PARK Choral Music (Epiphoni Consort)
View record and artist detailsRecord and Artist Details
Genre:
Vocal
Label: Delphian
Magazine Review Date: 08/2020
Media Format: CD or Download
Media Runtime: 78
Mastering:
DDD
Catalogue Number: DCD34239

Tracks:
Composition | Artist Credit |
---|---|
Louisa |
Owain Park, Composer
The Epiphoni Consort Tim Reader, Conductor |
Sing to me, windchimes |
Owain Park, Composer
The Epiphoni Consort Tim Reader, Conductor |
Antiphon for the Angels |
Owain Park, Composer
The Epiphoni Consort Tim Reader, Conductor |
Shakespeare Love Songs |
Owain Park, Composer
The Epiphoni Consort Tim Reader, Conductor |
Holy is the true light |
Owain Park, Composer
The Epiphoni Consort Tim Reader, Conductor |
Shakespeare Songs of Night-TIme |
Owain Park, Composer
The Epiphoni Consort Tim Reader, Conductor |
Author: Alexandra Coghlan
When it comes to vocal music it’s less a case of boldly going where no man has gone before than boldly going where many have already been. The shadows of Holst, Vaughan Williams, Butterworth, Somervell and more hang around this collection of choral settings by the young British composer Owain Park (b1993). You scan the song titles – ‘Loveliest of trees’, ‘The cloud-capp’d towers’, ‘Into my heart an air that kills’ – and you hear music embedded with the familiar texts. It takes a brave composer to follow them, and it says much for Park’s quietly distinctive voice, his careful ear for text and texture, that by the end he makes each his own.
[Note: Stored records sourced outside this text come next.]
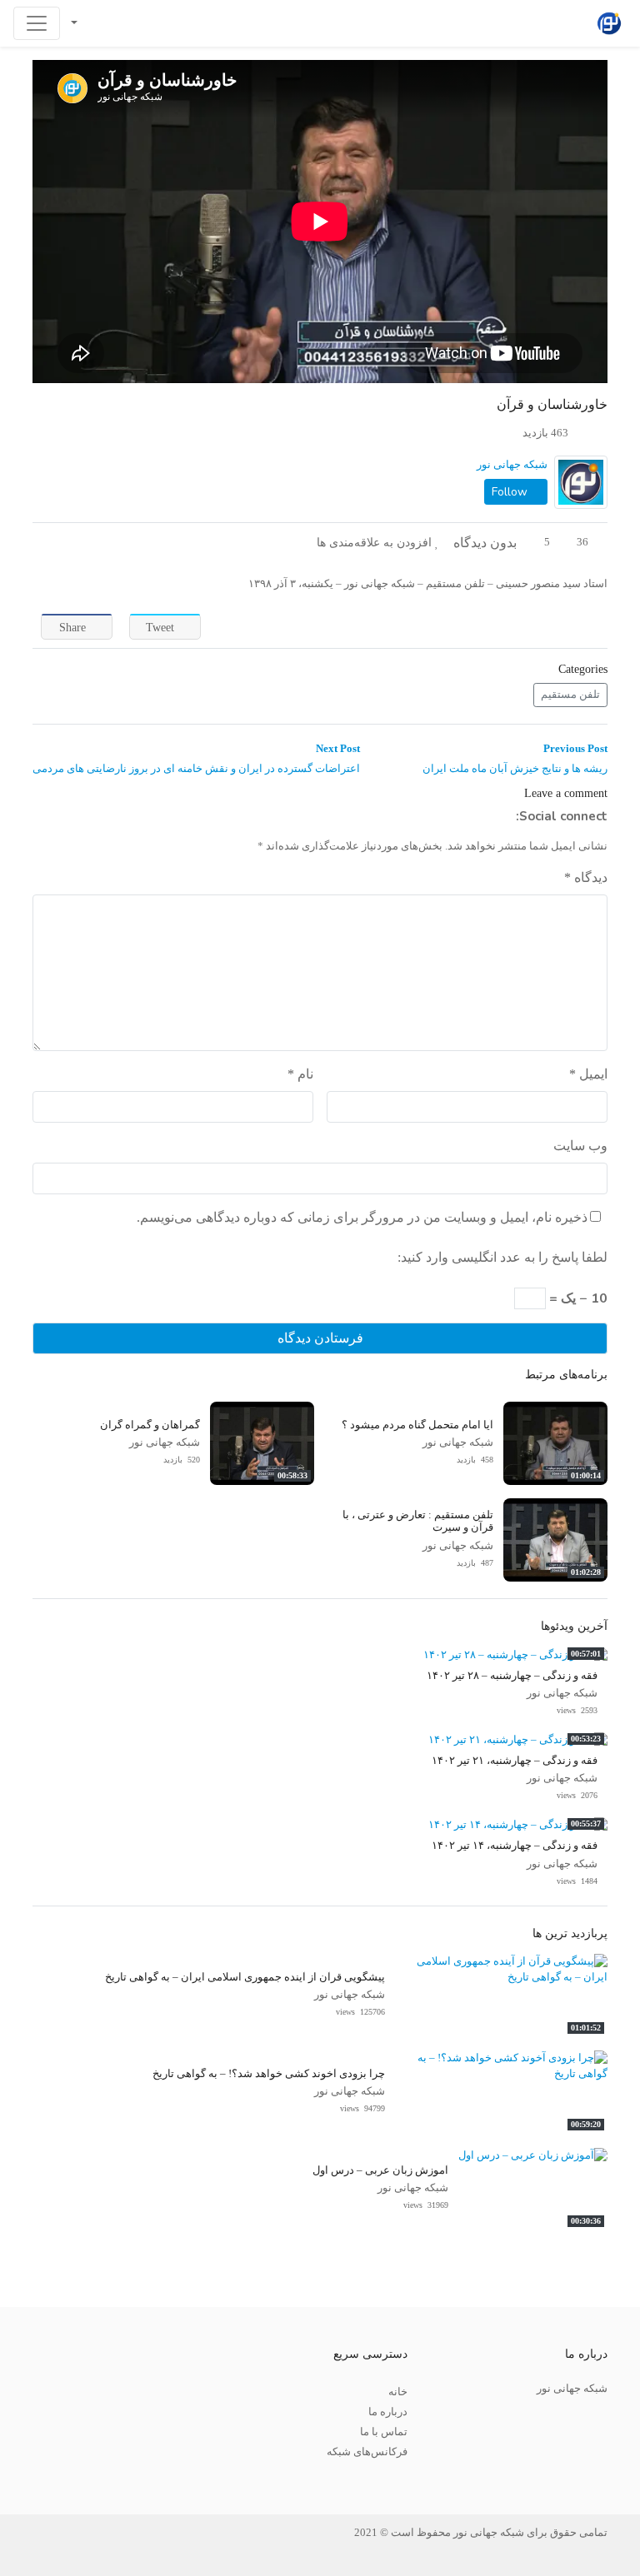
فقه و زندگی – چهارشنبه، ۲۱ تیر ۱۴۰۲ (515, 1760)
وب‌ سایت (580, 1146)
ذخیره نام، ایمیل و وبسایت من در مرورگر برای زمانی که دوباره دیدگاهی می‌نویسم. (362, 1217)
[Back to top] (47, 2480)
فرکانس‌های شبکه (367, 2452)
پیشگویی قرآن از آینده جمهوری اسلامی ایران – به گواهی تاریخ (245, 1977)
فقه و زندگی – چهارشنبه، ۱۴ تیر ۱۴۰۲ (515, 1845)
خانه (398, 2392)
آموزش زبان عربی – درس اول (380, 2170)
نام (300, 1074)
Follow (511, 492)
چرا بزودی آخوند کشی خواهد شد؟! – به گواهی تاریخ (268, 2074)
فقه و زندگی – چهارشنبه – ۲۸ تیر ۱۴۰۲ (512, 1676)
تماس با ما (384, 2432)
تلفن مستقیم (570, 694)
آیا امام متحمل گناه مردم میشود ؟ (417, 1425)
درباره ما (388, 2412)
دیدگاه (586, 877)
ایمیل (588, 1074)
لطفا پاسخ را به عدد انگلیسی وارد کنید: (503, 1257)
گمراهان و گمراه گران (150, 1425)
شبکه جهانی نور (512, 465)
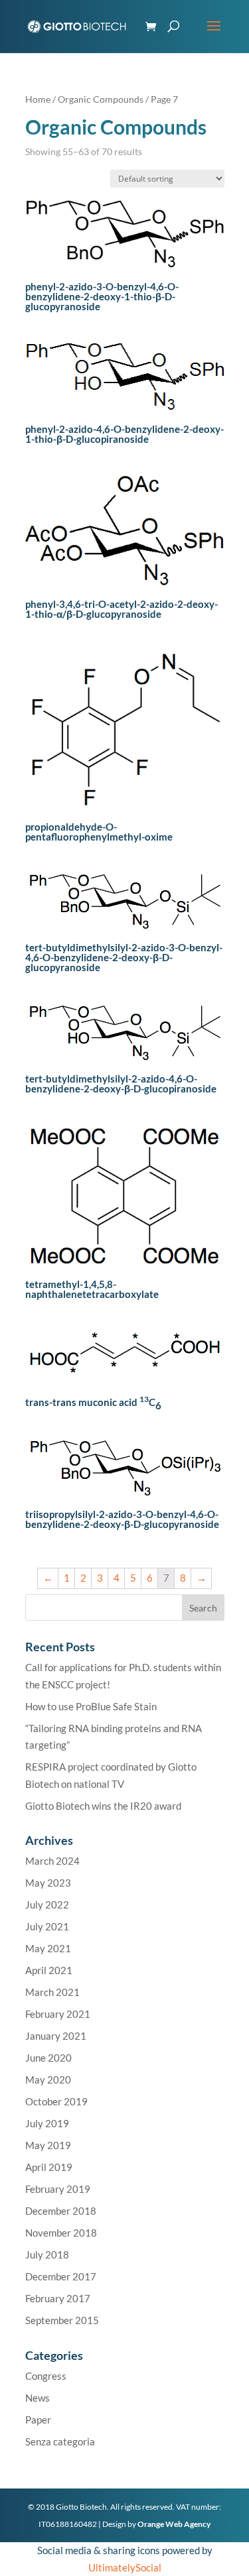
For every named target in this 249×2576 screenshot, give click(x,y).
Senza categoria (60, 2441)
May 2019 (48, 2145)
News (37, 2398)
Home (37, 99)
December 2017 (60, 2276)
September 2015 (62, 2320)
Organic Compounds (100, 99)
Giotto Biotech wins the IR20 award (103, 1806)
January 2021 (55, 2036)
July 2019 (47, 2123)
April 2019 (48, 2167)
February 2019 (57, 2189)
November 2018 (61, 2233)
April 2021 (48, 1970)
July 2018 (47, 2254)
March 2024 (52, 1861)
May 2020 (48, 2079)
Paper (38, 2420)
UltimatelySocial (124, 2567)
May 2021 (48, 1948)
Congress (45, 2376)
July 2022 (47, 1904)
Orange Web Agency (173, 2524)
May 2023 (48, 1883)
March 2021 (52, 1992)
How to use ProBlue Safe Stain (91, 1706)
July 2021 (47, 1926)
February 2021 (57, 2014)
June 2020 (48, 2058)
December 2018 (60, 2211)
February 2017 (57, 2298)
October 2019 (56, 2101)
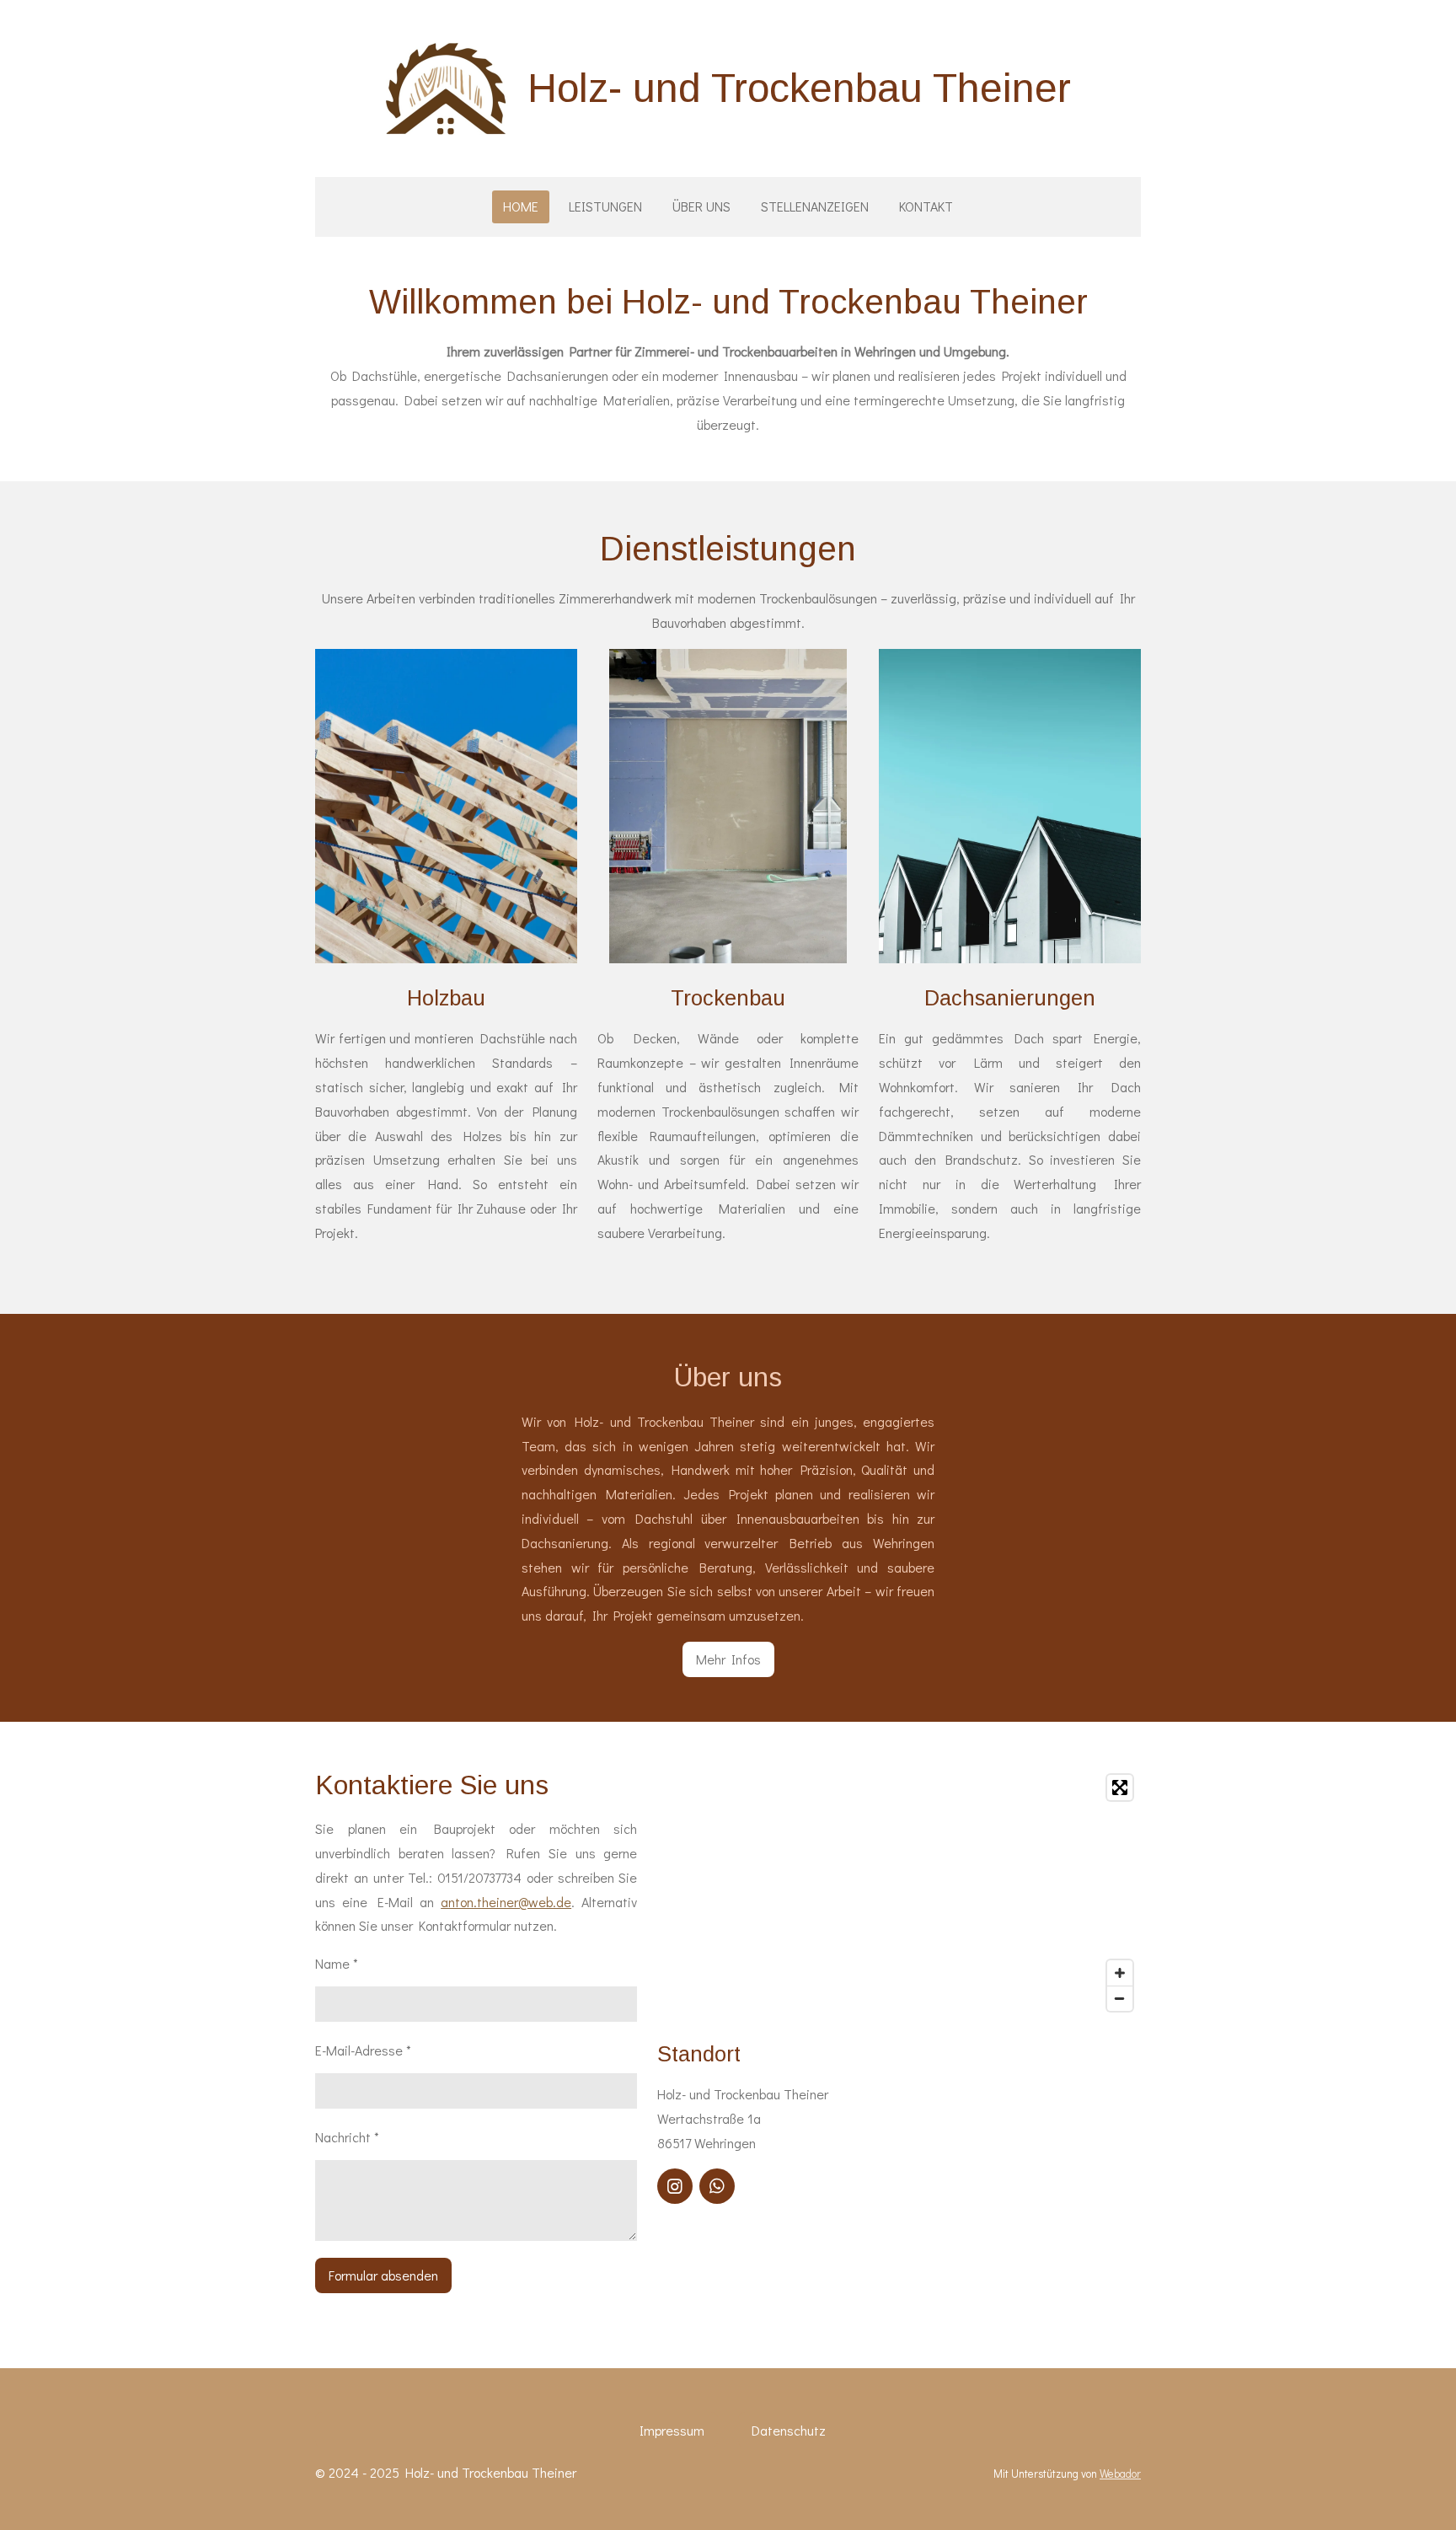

Take Housman’s famous ‘Loveliest of trees’. An upward arabesque by a solo soprano opens out into choral writing that’s thickly clustered, blossomy. The solitary observer so keenly painted in Butterworth’s song strikes out along different paths in the imitative ‘I will go’ entries, fanning out across the texture. Shakespeare’s ‘cloud-capp’d towers’ reach upwards in misty, ambiguous progressions, cleverly receding and approaching through the texture. Elsewhere in this effective cycle – Shakespeare Songs of Night-Time – we get drama as well as atmospherics in the playful ‘Weary with toil’, in addition to the menacing, incantatory ‘Now it is the time of night’.
At just 26 years old, Park already has a full choral recording of his music (Hyperion, A/18). This release introduced the composer in meticulous, rapturous performances by The Choir of Trinity College Cambridge. If this new collection by Tim Reader’s Epiphoni Consort lacks their polish, it’s an attractive sampler of new repertoire, dominated by secular part-songs and choral cycles.
But for all the effectiveness of these secular works, it’s in the anthems that Park is most interesting, most ambitious. Holy is the True Light and especially Antiphon for the Angels are striking, substantial works. Park’s sometime composition teacher John Rutter is quoted in the booklet describing his ‘towers of sound’. This sense of architectural as well as sonic scope underpins the thrilling Antiphon, its solo violin (expressively played by Gabriella Jones) flickering around the choral body of sound, the ‘spirited light’ described in Hildegard of Bingen’s verse.
I’m not sure Epiphoni’s forward-thrusting, full-blooded sound suits music that delights in elision and occlusion, in soft, fraying edges. Park’s are not loud statements; the interest is all in the detail, the precise marriage of text and tone colour. But a whisper can carry further than a shout, and I suspect we’ll be hearing a lot more from him.